Pennaria on a sheet piling in Pearl HarborChristmas tree hydroid

Phylum Cnidaria
Class Hydrozoa
Order Hydroida
Family Halocordylidae

Description
Colonies are large, as tall as 30 cm, with a dark brown to black perisarc, a protein-chitin exoskeleton which surrounds the stem and branches. This perisarc is usually overgrown with diatoms and algae, making the branches of the hydroid appear muddy brown. Branching is alternate. The polyp has a circle of 10 to 18 filiform tentacles at the base and as many as 12 capitate tentacles on the upper part of the hydranth. The polyps are white with a reddish tinge. Annulations occur on the branches which bear the polyps, and on the main stem and side branches.
Habitat
branch of PennariaAttached to artificial and natural hard substrates where there is some water movement. Very common as fouling in harbors throughout the main islands, and commonly found on reefs usually in more protected areas or in cracks and crevices.
Distribution
Hawaiian Islands
All main Hawaiian Islands
Native Range
Western Atlantic
Present Distribution
World-wide in warm seas
Mechanism of Introduction
Unintentional, as fouling on ships' hull
Impact
Fouling organism. Ecological impact unstudied, but some competition for space with other invertebrates likely. This hydroid will sting humans, causing a mild irritation.
Ecology
Feeding
The hydroid is a carnivore, using the stinging cells in its tentacles to capture small plankton which drifts by in the currents. The feeding tentacles carry the prey to the mouth region where it is ingested whole.
Reproduction
Hydrozoan polyps can reproduce asexually by budding. The medusa (gonophores) bud off singly from the hydranth body just above the proximal tentacles. A single colony bears gonophores of one sex only. The mature medusae are similar in the two sexes; they have an elongate bell, a velum, four radial canals and four rudimentary tentacles. Pennaria medusae generally break away from the colony and swim about during the discharge of the sex products, but depending on environmental conditions, they may remain attached. At the onset of spawning, the ripe medusae gradually begin a rhythmic twitching. The males emit puffs of white sperm, the females eject three to six eggs. The spent medusae finally drop off, swim feebly if at all, and shrivel and die in a few hours.
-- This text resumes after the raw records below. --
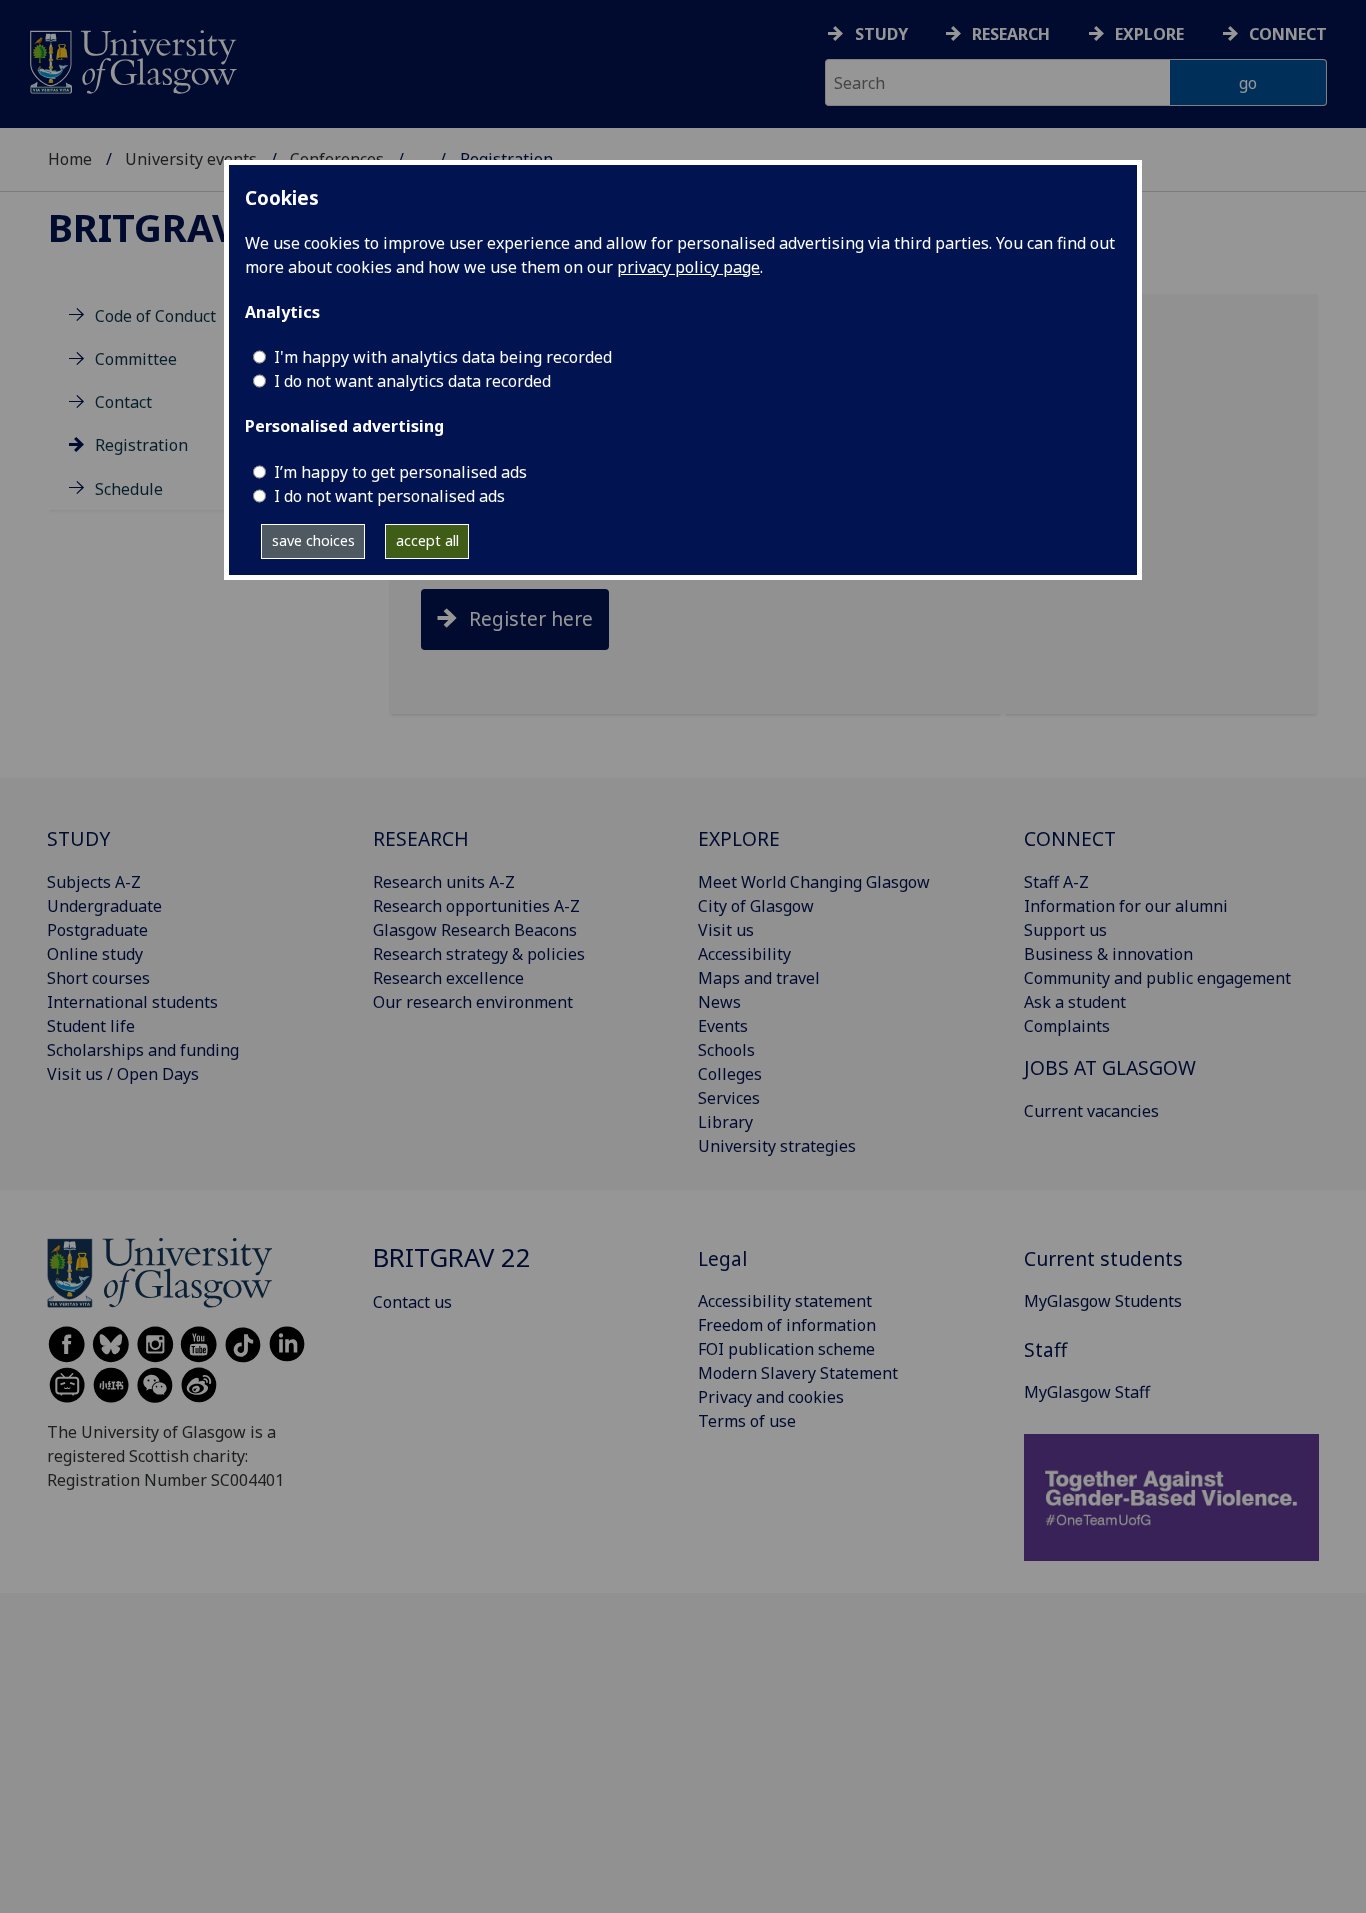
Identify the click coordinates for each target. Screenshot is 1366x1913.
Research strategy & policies (479, 954)
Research (1011, 34)
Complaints (1067, 1026)
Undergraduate (104, 906)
Fertilization is external. In about a day, developing embryo becomes a young free-swimming planula, which will eventually settle and develop into a young hydroid colony.
Remarks
We regard this common fouling hydroid as introduced with ship fouling. It is reported, with various synonyms, from warm-water seas worldwide. Edmondson (1933) reported it (as Pennaria tiarella) in Pearl Harbor and Kaneohe Bay, attached to stones, pilings of old wharves, buoys, and other floats. He noted that it appeared to be identical to the Atlantic Ocean P. tiarella McCrady, and may have been transported to Hawaii on the bottoms of ships.
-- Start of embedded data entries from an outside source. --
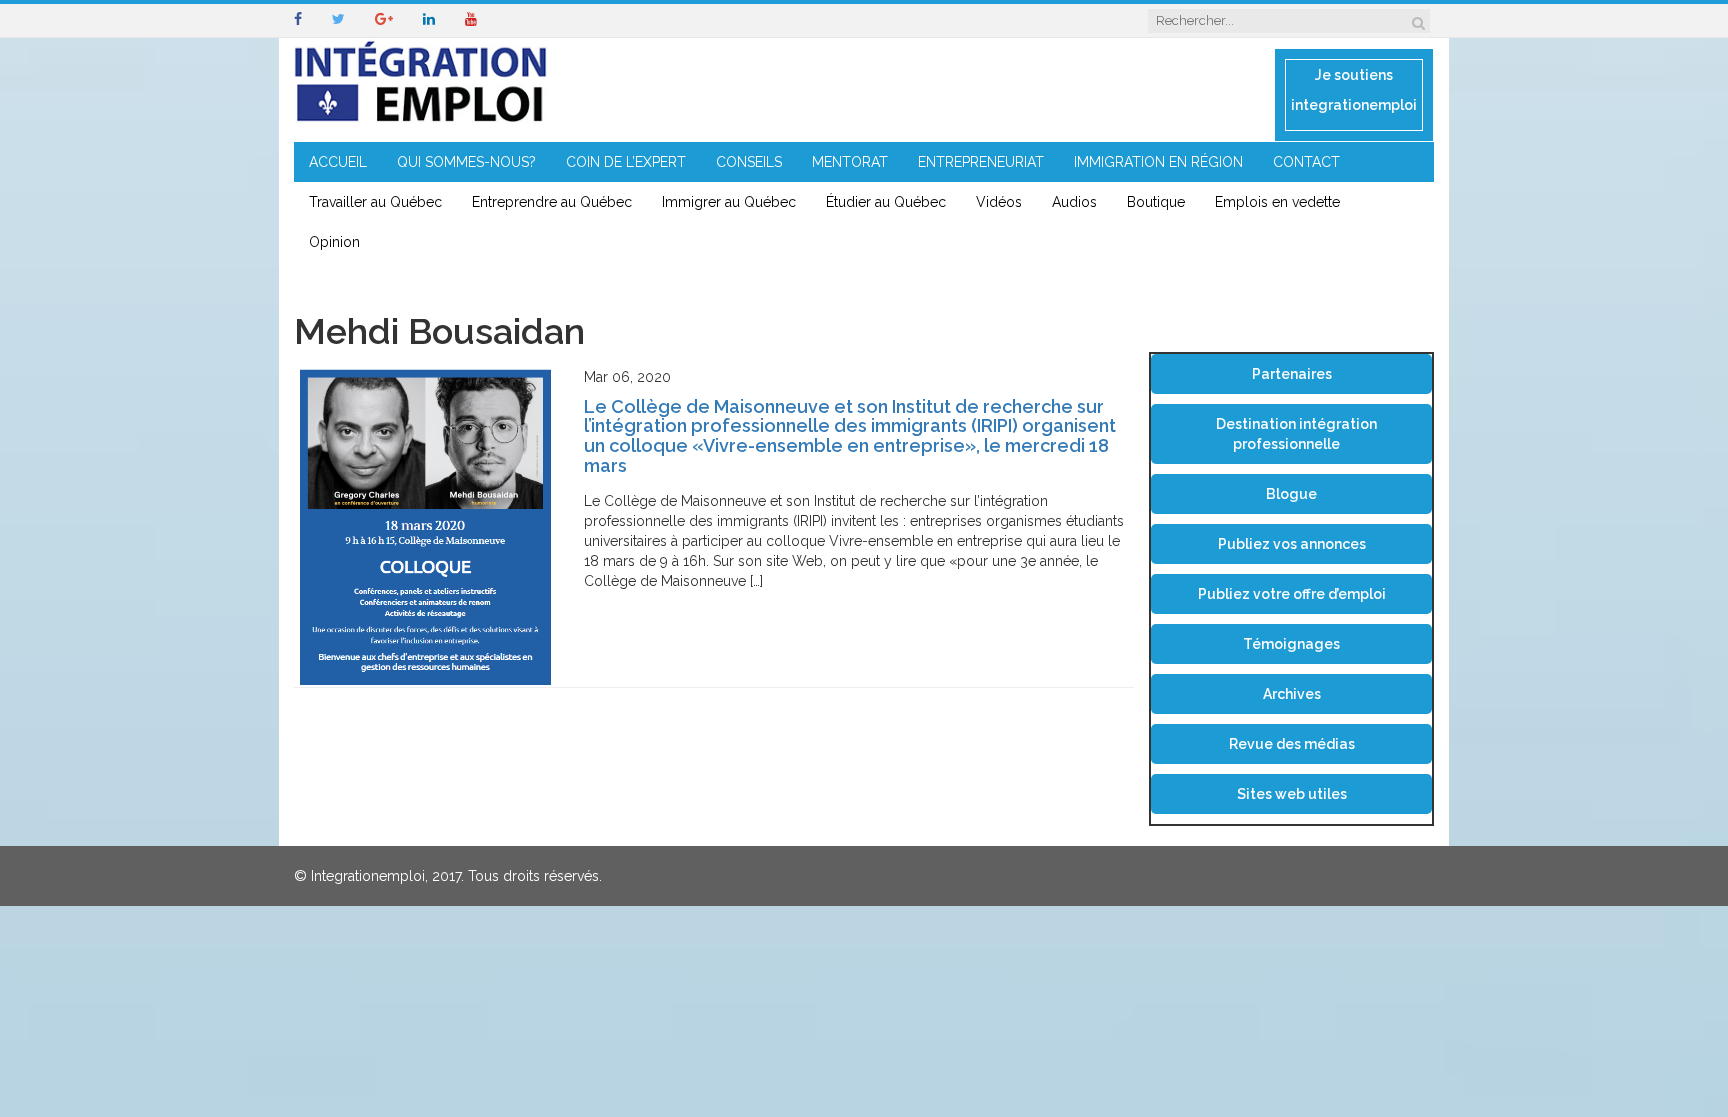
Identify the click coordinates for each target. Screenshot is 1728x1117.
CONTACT (1306, 162)
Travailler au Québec (375, 202)
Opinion (334, 242)
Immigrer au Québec (729, 202)
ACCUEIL (338, 162)
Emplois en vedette (1277, 202)
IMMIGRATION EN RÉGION (1158, 162)
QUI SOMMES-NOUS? (466, 162)
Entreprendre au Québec (552, 202)
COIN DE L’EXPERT (626, 162)
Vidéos (999, 202)
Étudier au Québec (886, 202)
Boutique (1156, 202)
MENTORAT (850, 162)
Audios (1074, 202)
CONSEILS (749, 162)
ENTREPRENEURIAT (981, 162)
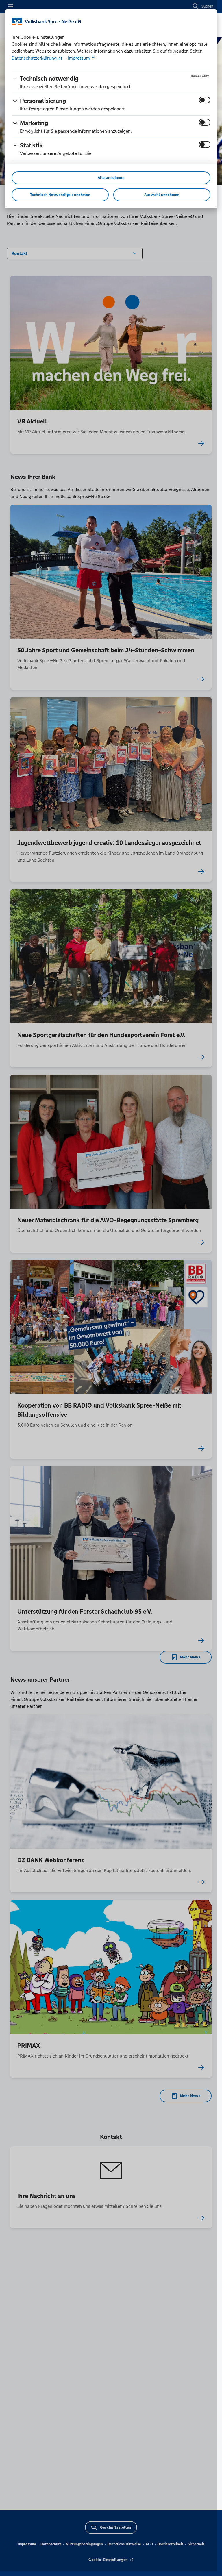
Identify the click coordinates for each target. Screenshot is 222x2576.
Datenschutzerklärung (35, 58)
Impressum (79, 58)
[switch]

Boone (1938) redescribed P. disticha as a new species, Corydendrium splendidum, from Kaneohe Bay (later synonymized by Cooke, 1977), collected as a single large colony in 2 meters of water at low tide, in 1928. It has been widely reported by numerous authors throughout the main Hawaiian islands.
References
Boone, L. 1938. Family Clavidae. Bull. Vand. Mar. Mus. 7: 33-34.
Cooke, W.J. 1977. Order Hydroida. in: Devaney, D.M and L.G. Eldredge, Reef and Shore Fauna of Hawaii, Section 1:Protozoa through Ctenophora. Bishop Mus. Spec. Pub. 64(10): 71-104.
Edmondson, C.H. 1933. Reef and Shore Fauna of Hawaii, Bishop Museum, Spec. Pub. 22.